St. Paul also affirms that the human body, at the moment of its death, is physical and corruptible; yet, it will be raised in an incorrupt and spiritual form. This spiritual and incorrupt body is what the Church has traditionally called “the glorified body.” In the Supplementum of St. Thomas Aquinas’s Summa Theologiæ, it is written that the resurrected body, in its glorified state, will include the following qualities (in addition to its immortality): 1)Impassibility (it will never suffer or experience anything contrary to its nature); 2)Subtlety (the body, while remaining distinct from the soul, will be so perfectly subject to the soul and its powers that it will be as perfectly conformed to the soul as is possible for a body to be); 3)Agility (since the glorified body is perfectly subject to the soul, there will be no obstacles to the body carrying out the motions of the soul, which is the principle of the body’s motions); and 4)Clarity (the souls of the saved will be so closely united to God that glory they will experience will shine in and through the body) (see Summa Theologiæ, Supplementum, Qq. 82-85). Yet, only the saints will undergo the glorification of the body; the damned, on the other hand, St. Thomas teaches, will, while remaining immortal, still be subject to deformity, pain and corruption. The reason for this is rooted in a quite straightforward understanding of traditional Catholic soteriology, which sees salvation as being possible only as a result of union with and conformity to Christ: if Christ truly rose from the dead, then death will, after the End Times, be no more, and this is something that applies to all parts of creation; yet, if Christ’s resurrected body was glorified, and only the saints will be perfectly united and conformed to Christ, then while both the saved and the damned will have resurrected bodies, the saints will have something the damned do not, namely bodies that are not only immortal but also glorified. 
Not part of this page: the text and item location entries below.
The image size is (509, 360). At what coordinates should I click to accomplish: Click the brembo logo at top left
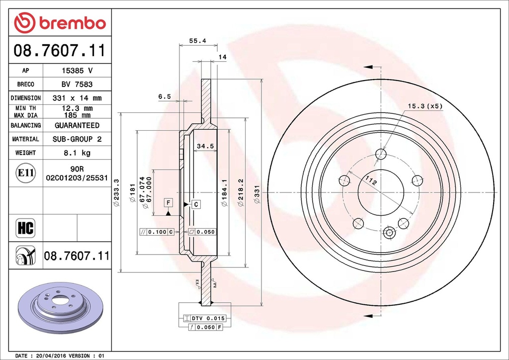point(60,22)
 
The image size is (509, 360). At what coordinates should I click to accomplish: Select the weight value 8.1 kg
point(77,153)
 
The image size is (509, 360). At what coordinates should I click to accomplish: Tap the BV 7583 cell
point(77,85)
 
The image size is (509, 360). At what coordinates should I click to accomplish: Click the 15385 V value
point(77,71)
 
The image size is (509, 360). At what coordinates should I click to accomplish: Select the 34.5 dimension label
point(205,146)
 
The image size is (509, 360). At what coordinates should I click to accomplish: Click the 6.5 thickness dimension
point(165,97)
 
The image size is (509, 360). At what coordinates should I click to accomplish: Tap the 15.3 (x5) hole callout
point(425,106)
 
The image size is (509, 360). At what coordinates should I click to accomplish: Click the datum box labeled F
point(169,202)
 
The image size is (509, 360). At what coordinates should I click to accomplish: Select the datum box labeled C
point(196,204)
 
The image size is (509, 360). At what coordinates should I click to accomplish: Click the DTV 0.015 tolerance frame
point(205,318)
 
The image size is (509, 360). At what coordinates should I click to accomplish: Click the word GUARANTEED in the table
point(77,125)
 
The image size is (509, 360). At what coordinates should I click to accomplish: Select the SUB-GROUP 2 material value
point(77,139)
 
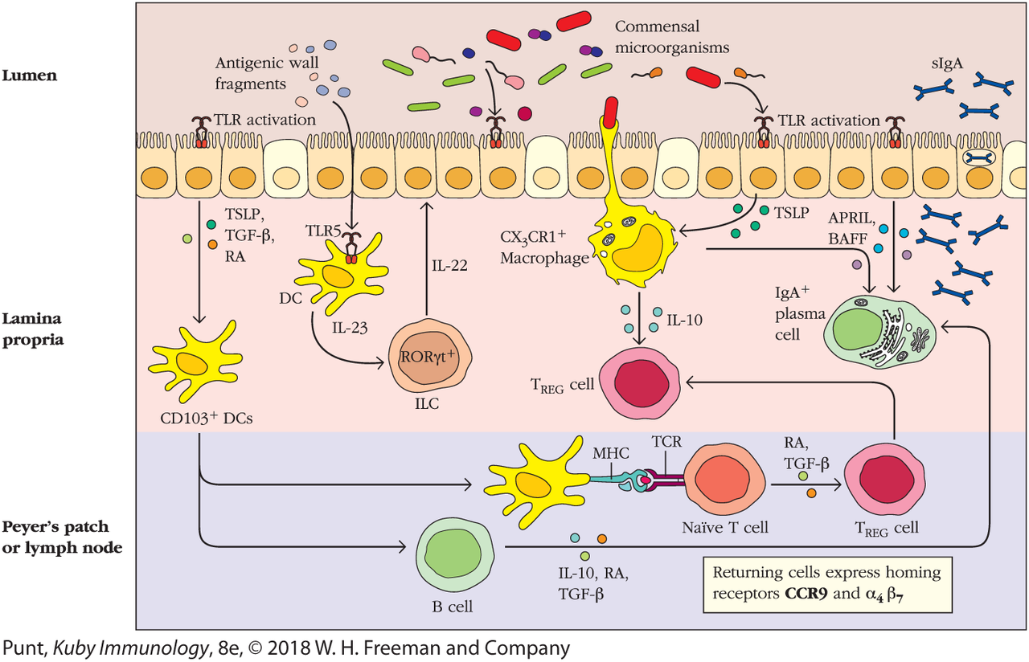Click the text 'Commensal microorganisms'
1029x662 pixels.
(673, 39)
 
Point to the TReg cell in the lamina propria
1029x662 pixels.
(639, 384)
Christ has proven Himself to be victorious, and to be saved is to participate in Christ’s victory, including His victory over death. Part of the reason why St. Paul sees the resurrection as a necessary part of God’s Plan of salvation is because Christ, in His Mission of salvation, counteracts what happened in the Fall, with one of the effects of the Fall being the introduction of suffering and death. When St. Paul talks about Christ’s Resurrection undoing the effects of the Fall (not just in 1 Corinthians 15, but also later in Romans 5), St. Paul has in mind the words of Genesis 2:17, when God forbids the eating of the Tree of Knowledge of Good and Evil, with the consequence of the eating of the forbidden fruit being death. Most Biblical scholars state that Genesis 2 was influenced primarily by a theological tradition within Ancient Israelite religion labelled by scholars as the Priestly Source, that is, those spiritual and moral teachings that developed among the priestly class in ancient Israel. According to some commentators, the earliest sources within Ancient Israelite religion saw death as an inevitability, not seeing it as something that contradicted God’s Plan of salvation, but rather as a brute fact of physical existence; the Priestly Source thus most likely defined the death that resulted from sin as a form of spiritual death that resulted from the alienation from God that resulted from disobedience to the Divine decrees. By the time the New Testament was written, Genesis 2:17 had been reinterpreted as implying that the death resulting from sin was not of a purely spiritual nature, but also included physical death, with Christ defeating death on both a spiritual as well as on a physical level. Yet, such a view was not without precedent in the Old Testament.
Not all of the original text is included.